>>>

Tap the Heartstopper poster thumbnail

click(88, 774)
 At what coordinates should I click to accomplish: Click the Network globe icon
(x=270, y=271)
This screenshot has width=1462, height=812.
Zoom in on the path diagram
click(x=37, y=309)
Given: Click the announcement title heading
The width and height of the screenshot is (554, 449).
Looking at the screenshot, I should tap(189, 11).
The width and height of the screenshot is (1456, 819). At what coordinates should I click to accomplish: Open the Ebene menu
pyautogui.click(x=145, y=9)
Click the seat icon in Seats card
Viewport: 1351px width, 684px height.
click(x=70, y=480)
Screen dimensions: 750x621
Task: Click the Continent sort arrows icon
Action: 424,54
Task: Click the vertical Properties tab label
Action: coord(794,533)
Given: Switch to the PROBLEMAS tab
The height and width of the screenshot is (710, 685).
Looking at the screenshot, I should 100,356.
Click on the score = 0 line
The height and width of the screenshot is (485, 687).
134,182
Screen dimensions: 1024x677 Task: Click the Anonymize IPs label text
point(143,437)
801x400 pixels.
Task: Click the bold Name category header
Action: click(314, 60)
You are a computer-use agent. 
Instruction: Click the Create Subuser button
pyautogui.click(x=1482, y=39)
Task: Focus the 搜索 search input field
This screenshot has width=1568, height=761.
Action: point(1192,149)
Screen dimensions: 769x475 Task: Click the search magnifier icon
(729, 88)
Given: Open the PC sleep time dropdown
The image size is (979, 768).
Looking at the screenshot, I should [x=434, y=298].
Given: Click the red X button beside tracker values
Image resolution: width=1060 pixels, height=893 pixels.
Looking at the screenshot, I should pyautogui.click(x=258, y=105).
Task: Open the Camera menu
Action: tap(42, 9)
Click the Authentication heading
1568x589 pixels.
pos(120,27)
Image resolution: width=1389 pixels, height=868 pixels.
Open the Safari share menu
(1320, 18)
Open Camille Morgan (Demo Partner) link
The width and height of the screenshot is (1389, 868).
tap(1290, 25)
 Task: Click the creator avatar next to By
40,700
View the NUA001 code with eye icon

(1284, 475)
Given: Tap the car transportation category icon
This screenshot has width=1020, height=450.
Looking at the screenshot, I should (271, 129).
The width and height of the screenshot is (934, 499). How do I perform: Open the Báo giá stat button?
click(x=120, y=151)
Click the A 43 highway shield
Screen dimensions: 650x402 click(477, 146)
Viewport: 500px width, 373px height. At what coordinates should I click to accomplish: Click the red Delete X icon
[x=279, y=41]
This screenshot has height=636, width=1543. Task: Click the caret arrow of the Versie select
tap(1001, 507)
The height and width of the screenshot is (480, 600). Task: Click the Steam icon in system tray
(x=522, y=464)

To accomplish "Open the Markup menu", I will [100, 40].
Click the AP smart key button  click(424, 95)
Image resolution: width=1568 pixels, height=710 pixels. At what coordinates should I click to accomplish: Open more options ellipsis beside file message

<<<

» WORK REQUEST
Say, as a bare number, how many lines of the data hold the string "beside".

» ANSWER SPACE
2